=== Section Start ===

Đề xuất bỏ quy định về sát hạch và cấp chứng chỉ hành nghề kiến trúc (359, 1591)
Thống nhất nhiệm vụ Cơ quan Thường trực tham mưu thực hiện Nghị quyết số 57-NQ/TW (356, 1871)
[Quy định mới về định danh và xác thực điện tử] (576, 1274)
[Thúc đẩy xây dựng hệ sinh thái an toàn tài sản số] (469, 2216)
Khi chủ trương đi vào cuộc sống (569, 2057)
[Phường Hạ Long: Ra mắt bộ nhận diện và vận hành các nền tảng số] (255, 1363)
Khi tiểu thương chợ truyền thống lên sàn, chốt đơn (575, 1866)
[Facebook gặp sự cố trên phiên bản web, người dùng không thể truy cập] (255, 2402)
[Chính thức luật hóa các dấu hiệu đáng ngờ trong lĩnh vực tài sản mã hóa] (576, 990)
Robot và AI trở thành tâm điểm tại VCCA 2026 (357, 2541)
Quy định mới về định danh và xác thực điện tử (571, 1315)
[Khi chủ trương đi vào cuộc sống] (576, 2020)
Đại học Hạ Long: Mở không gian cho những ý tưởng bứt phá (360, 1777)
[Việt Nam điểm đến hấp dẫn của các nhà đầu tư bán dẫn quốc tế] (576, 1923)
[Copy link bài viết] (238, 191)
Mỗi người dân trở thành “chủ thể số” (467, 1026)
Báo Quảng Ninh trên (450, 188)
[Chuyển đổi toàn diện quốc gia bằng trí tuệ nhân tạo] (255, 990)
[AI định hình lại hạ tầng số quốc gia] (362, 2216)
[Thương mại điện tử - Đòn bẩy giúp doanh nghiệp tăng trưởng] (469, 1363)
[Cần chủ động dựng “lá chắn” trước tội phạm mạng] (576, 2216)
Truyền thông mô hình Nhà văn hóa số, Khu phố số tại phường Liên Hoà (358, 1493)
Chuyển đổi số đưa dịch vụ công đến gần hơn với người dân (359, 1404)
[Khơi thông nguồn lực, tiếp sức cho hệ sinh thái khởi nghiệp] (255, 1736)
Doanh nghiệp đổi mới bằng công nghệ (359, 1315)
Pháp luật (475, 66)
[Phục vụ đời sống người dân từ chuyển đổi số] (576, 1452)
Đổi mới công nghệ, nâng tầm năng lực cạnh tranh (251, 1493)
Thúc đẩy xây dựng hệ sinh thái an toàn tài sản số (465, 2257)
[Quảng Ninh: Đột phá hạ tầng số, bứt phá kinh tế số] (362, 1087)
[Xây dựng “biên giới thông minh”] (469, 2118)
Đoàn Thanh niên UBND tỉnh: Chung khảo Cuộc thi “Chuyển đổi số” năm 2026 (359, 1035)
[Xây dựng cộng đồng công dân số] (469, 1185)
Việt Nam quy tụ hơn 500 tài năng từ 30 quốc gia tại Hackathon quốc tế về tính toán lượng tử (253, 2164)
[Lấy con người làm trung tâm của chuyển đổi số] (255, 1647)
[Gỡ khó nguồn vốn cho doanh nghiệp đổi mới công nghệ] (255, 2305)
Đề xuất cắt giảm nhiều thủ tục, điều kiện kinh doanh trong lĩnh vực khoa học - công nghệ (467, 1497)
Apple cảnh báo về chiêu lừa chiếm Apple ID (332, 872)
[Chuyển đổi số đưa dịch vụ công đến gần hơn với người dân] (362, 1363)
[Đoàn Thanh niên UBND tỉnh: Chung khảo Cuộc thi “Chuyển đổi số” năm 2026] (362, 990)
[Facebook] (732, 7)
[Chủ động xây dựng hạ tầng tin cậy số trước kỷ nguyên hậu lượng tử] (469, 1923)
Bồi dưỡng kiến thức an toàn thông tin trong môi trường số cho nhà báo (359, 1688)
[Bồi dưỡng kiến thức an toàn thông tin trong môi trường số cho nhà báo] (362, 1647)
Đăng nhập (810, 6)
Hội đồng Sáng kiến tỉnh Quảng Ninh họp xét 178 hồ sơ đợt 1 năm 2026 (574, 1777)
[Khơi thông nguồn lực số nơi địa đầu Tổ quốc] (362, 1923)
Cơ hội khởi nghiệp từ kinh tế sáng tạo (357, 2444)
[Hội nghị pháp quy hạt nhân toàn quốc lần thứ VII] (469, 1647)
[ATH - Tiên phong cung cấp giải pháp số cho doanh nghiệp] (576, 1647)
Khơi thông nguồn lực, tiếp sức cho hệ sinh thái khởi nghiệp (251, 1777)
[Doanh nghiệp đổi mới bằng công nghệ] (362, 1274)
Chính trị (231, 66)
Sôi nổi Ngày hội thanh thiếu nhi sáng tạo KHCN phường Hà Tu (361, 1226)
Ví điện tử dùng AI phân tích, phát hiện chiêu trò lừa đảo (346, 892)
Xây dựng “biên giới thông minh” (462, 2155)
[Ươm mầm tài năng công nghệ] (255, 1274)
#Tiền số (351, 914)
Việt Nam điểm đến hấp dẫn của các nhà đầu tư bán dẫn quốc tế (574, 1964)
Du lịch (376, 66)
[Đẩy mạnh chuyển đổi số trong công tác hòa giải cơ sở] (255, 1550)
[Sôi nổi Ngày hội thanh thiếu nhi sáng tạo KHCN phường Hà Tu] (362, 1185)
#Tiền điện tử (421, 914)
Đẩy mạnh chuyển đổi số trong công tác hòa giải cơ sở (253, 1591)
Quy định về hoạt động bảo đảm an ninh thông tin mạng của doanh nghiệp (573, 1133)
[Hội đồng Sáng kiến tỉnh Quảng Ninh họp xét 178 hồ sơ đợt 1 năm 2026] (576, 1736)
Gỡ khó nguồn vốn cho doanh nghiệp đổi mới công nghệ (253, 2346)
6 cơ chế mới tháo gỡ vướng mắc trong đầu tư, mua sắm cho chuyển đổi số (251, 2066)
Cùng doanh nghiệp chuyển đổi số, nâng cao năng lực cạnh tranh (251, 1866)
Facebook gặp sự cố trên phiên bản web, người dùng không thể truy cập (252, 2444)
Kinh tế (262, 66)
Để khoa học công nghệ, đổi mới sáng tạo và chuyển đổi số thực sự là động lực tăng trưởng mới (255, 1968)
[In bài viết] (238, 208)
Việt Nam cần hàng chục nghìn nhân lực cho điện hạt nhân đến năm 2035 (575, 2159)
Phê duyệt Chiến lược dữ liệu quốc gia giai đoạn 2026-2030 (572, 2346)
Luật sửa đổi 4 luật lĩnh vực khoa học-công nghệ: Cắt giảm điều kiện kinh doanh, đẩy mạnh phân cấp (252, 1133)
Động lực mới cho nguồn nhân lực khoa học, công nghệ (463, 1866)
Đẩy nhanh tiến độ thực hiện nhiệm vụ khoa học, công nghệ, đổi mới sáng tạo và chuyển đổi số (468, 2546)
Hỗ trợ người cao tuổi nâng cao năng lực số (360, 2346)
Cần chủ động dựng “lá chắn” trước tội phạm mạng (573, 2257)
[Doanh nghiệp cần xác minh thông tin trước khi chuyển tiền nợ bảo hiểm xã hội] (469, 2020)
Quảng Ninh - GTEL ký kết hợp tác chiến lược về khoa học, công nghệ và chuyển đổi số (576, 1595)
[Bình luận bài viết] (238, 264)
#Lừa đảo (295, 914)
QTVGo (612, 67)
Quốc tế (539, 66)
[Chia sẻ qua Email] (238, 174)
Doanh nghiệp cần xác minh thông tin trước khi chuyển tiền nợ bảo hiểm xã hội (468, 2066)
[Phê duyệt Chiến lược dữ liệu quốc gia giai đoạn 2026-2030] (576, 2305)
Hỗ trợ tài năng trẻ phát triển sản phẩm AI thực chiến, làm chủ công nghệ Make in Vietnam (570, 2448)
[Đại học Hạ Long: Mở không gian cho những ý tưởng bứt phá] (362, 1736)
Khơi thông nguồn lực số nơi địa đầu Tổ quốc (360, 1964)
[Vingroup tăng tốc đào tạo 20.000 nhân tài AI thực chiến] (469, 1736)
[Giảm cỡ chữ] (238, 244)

=== Section End ===

Work instruction:
Go back to the start of the listing above. Reproduce each line exactly, ending with the line that contains "[Quy định mới".

Result of the task:
Đề xuất bỏ quy định về sát hạch và cấp chứng chỉ hành nghề kiến trúc (359, 1591)
Thống nhất nhiệm vụ Cơ quan Thường trực tham mưu thực hiện Nghị quyết số 57-NQ/TW (356, 1871)
[Quy định mới về định danh và xác thực điện tử] (576, 1274)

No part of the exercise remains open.